▸ **WRITTEN INSTRUCTION**:
Please revise the listing below by replacing "pixel" with "point" and keeping every other line unchanged.
--- START OF RECORD LIST ---
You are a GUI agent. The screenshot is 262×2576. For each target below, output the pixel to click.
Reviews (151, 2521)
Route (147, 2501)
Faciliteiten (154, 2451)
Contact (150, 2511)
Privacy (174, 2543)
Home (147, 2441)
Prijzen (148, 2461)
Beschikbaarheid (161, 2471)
--- END OF RECORD LIST ---
▸ **EXERCISE ANSWER**:
You are a GUI agent. The screenshot is 262×2576. For each target below, output the point to click.
Reviews (151, 2521)
Route (147, 2501)
Faciliteiten (154, 2451)
Contact (150, 2511)
Privacy (174, 2543)
Home (147, 2441)
Prijzen (148, 2461)
Beschikbaarheid (161, 2471)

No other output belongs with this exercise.